Simbol-simbol agama sipil
memenuhi kota. Kaisar Agustus (27 SM-14 SM) telah mengijinkan Efesus mendirikan
kuil penghormatan kepadanya, meskipun ia sendiri tidak begitu perduli pada
pemujaan kaisar. Domitianus (81-96 M) menyatakan kota itu sebagai pusat pemujaan
kaisar di Asia, selain itu kota ini terkenal karena pemujaan terhadap Artemis
(Kisah 19:23-40), praktik-praktik sihir (ayat 13-19), serta komunitas Yahudi
yang besar (ayat 8, 9). Semua elemen ini membuat Kitab Wahyu menjadi relevan
bagi jemaat di Efesus.
Tidak lama setelah Kitab
Wahyu, jemaat menerima surat lain, kali ini dari Ignatius, kepala jemaat Antiokhia
di Siria. Sepuluh serdadu Roma menangkap dan mengawal Ignatius serta membawanya
melalui Asia Kecil ke Roma, dimana dia kemudian martir di arena. Sepanjamg
perjalanan para serdadu mengizinkannya bertemu dengan orang-orang Kristen lain.

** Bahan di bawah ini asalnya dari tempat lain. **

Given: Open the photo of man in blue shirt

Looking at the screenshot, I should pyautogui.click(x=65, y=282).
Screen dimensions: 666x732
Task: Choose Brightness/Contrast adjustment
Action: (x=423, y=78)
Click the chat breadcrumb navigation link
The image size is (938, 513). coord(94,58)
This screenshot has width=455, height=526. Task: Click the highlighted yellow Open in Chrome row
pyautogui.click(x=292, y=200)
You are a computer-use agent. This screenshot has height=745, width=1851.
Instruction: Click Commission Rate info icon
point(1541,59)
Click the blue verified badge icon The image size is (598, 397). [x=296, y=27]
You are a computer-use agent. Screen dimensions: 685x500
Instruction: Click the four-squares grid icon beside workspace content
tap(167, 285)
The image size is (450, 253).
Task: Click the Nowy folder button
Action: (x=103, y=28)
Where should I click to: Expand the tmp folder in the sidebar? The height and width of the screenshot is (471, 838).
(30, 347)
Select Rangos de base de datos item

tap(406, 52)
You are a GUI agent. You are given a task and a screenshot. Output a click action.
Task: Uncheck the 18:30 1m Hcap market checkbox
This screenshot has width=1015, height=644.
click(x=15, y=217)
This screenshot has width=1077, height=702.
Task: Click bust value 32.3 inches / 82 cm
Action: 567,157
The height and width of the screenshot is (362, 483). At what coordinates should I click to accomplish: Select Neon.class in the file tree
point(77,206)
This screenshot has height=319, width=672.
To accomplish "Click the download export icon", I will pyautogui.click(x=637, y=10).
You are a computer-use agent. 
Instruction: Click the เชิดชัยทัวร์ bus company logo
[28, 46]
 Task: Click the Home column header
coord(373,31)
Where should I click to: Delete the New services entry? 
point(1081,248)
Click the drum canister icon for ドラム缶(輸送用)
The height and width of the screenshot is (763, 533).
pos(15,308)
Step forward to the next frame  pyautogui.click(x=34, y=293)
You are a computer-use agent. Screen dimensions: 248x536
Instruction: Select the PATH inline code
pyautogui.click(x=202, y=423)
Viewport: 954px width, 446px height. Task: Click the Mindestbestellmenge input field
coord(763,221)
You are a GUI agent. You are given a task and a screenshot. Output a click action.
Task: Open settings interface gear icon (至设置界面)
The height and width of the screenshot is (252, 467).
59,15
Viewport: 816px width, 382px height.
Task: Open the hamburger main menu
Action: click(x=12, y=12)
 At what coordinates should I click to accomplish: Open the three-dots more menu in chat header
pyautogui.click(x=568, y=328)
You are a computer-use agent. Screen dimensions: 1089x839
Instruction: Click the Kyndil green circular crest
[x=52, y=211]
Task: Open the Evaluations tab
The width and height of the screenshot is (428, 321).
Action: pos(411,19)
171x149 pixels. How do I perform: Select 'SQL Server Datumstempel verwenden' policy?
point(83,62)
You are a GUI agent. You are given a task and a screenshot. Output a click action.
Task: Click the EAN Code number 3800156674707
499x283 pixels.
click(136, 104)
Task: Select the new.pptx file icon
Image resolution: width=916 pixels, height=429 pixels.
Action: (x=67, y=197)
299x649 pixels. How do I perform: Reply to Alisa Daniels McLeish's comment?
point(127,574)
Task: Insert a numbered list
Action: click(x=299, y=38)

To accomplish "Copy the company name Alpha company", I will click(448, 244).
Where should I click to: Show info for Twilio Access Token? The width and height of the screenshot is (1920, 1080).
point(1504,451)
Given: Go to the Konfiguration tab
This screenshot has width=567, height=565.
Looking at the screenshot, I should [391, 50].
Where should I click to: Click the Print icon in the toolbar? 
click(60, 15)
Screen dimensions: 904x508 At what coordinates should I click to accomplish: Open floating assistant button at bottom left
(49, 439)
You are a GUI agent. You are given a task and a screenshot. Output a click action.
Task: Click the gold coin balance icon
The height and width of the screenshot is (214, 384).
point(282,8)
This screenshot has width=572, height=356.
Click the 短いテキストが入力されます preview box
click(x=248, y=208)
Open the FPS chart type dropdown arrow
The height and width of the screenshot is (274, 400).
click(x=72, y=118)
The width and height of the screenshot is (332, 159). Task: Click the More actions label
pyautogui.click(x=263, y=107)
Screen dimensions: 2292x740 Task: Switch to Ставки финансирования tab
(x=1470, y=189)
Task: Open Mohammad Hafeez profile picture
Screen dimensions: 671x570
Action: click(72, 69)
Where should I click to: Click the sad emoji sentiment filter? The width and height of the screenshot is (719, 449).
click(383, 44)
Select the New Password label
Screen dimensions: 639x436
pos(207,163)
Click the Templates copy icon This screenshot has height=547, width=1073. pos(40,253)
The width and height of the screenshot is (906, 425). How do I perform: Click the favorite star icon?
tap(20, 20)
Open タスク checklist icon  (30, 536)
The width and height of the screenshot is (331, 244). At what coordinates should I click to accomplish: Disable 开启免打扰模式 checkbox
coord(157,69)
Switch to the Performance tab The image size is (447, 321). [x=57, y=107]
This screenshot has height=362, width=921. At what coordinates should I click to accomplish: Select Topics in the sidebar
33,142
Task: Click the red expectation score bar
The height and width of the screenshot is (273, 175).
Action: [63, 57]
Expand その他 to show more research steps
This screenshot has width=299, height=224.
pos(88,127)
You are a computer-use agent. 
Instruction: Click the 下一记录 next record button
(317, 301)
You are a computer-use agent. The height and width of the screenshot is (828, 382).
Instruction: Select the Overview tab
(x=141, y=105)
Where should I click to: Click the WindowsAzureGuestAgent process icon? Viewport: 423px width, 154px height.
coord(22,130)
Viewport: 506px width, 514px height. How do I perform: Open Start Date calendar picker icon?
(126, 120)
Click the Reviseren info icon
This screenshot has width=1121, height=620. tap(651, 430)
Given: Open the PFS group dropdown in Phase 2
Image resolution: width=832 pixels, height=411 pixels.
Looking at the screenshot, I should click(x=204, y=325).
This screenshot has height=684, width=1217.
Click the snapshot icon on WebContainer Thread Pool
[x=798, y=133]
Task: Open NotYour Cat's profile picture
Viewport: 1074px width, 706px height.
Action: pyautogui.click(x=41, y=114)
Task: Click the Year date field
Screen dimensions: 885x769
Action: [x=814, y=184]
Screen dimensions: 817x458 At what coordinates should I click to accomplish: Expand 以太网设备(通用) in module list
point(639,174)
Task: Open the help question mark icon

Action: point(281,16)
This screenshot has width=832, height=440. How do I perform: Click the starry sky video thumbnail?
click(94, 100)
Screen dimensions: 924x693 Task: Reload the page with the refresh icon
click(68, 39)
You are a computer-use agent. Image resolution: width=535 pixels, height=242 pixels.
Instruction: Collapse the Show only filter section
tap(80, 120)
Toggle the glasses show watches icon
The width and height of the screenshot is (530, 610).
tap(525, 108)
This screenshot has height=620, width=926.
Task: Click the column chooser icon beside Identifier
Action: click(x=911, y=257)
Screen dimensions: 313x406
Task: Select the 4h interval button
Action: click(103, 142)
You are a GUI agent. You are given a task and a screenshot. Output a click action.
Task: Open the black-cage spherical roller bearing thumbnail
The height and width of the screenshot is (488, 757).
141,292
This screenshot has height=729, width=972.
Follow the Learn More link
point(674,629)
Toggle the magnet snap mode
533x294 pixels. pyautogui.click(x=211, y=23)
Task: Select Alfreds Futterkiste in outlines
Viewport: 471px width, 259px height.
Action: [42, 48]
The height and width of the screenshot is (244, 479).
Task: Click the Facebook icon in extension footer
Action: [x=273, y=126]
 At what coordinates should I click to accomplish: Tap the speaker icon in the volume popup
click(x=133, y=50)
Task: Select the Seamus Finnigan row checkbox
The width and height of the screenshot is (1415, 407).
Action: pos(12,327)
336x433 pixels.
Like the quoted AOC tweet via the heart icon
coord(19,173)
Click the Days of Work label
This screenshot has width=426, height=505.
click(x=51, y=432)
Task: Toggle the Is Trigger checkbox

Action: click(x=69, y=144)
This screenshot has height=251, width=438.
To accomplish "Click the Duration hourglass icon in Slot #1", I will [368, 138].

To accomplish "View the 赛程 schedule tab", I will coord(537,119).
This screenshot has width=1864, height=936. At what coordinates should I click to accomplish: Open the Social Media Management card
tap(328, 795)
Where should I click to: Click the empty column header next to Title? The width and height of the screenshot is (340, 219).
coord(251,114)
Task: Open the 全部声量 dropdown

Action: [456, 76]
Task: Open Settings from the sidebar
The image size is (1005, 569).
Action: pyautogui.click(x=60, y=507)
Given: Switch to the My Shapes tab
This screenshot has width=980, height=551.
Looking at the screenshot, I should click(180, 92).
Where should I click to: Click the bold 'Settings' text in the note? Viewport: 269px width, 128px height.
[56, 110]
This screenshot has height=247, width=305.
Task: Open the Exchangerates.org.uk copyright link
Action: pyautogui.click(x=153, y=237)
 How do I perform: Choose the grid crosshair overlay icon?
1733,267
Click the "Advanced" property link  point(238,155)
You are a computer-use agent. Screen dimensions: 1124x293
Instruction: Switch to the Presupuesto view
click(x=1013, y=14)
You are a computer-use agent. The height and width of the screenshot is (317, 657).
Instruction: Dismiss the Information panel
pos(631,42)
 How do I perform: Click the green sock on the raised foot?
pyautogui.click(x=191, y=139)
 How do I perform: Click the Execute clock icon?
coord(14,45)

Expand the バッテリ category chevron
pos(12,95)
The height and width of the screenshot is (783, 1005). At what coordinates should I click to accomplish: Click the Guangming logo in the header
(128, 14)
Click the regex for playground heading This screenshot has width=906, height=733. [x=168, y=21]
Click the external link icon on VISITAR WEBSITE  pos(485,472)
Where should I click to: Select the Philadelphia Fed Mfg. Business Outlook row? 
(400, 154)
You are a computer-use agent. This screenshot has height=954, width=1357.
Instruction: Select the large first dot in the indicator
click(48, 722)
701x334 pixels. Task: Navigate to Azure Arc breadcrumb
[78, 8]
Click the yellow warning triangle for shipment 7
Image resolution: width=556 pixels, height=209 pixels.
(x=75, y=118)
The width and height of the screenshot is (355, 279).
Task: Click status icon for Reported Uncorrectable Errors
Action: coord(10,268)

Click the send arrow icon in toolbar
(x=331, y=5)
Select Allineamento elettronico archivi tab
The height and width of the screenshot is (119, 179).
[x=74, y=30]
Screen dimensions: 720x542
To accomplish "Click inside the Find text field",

Satu perjumpaan tak terlupakan adalah sambutan hangat di Smirna oleh
Policarpus, pemimipin gereja setempat di sana. Sementara Ignatius berada di
Smirna, empat perwakilan juga datang dari Efesus untuk memberinya semangat.
Diantara kepala jemaat Efesus, Onesimus (yang kemungkinan besar mantan budak
yang melarikan diri, dalam surat Paulus kepada Filemon). Ignatius menanggapi
kunjungan mereka dengan memberi surat kepada jemaat di Efesus. Belakangan dia
juga mengirim surat-surat ke Filadelfia dan Smirna.
Di dalam suratnya kepada
jemaat Efesus, Ignatius berterima kasih atas kebaikan hati mereka, memuji
persatuan mereka, serta memperingatkan mereka agar tunduk kepada kepala jemaat
mereka serta tidak membiarkan terjadinya perpecahan dalam jemaat. Seperti
halnya Yohanes di dalam ketiga suratnya, Ignatius menanggapi Docetisme (teori yang menolak
kemanusiaan Yesus) sebagai ancaman terbesar yang dihadapi gereja pada saat itu.
Ignatius juga mengirimkan
surat kepada orang-orang Kristen di Roma, meminta mereka agar tidak memintakan
ampun baginya kepada kaisar. Tampaknya dia tidak sabar lagi untuk mati sebagai
martir, agar bisa lebih cepat bersama-sama Kristus. Malah, dia menyatakan, jika
binatang-binatang buas itu tidak lapar, dia yang akan mendesak mereka! Walaupun
semangat kemartiran mungkin kita rasa aneh, kasihnya kepada Yesus akan menjadi
teladan besar bagi jemaat yang tidak memiliki kasih.
Tuhan,
aku ingin setia kepada-Mu, berapapun harga yang harus dibayar.